* [Directions] Leave the pictures out and reproduce all the entries word for word.

Saved entries:
----
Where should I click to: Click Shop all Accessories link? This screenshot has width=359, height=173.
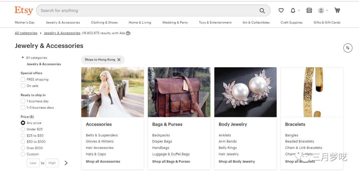pos(103,161)
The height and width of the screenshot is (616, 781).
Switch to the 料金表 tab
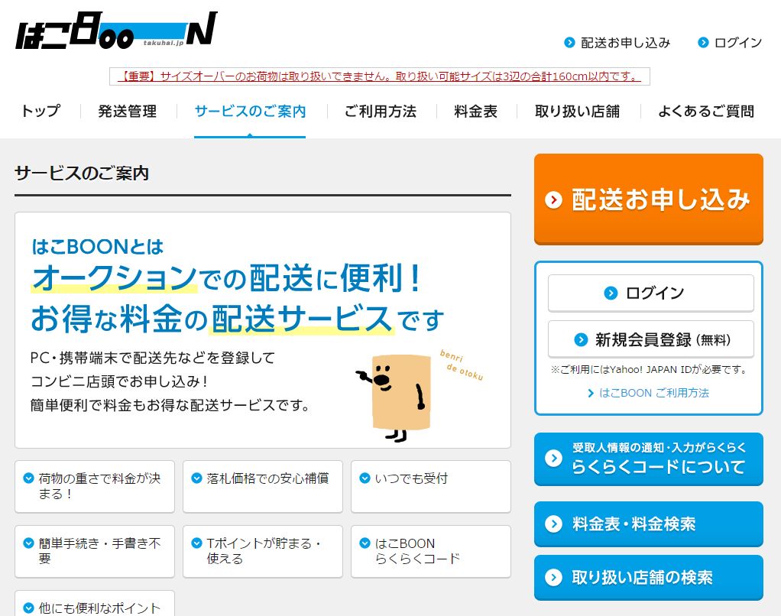[475, 111]
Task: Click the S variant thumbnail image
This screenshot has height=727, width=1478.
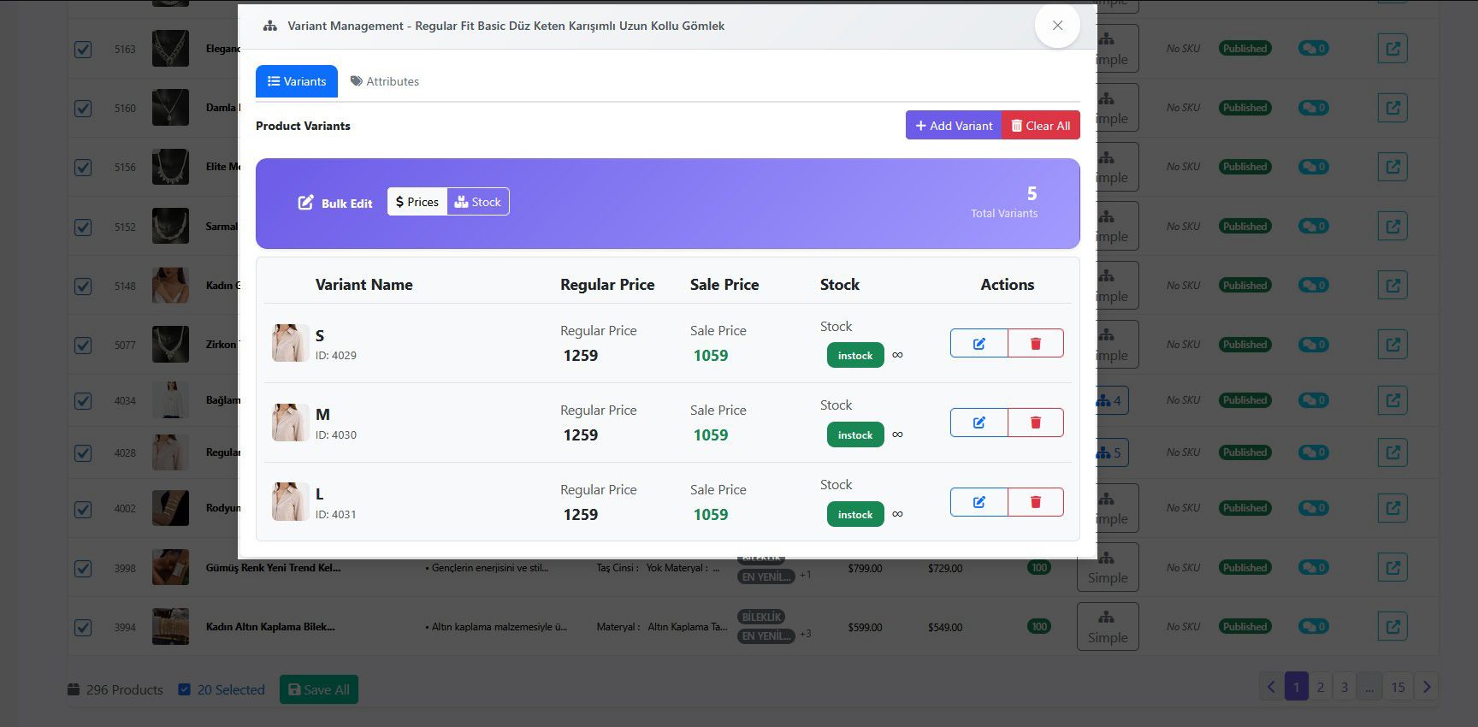Action: pyautogui.click(x=290, y=343)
----
* [Task answer]
Where should I click to: Click Shop all Accessories link? This screenshot has width=359, height=173.
pos(103,161)
The height and width of the screenshot is (616, 781).
Switch to the 料金表 tab
[475, 111]
Task: Click the S variant thumbnail image
This screenshot has height=727, width=1478.
Action: pyautogui.click(x=290, y=343)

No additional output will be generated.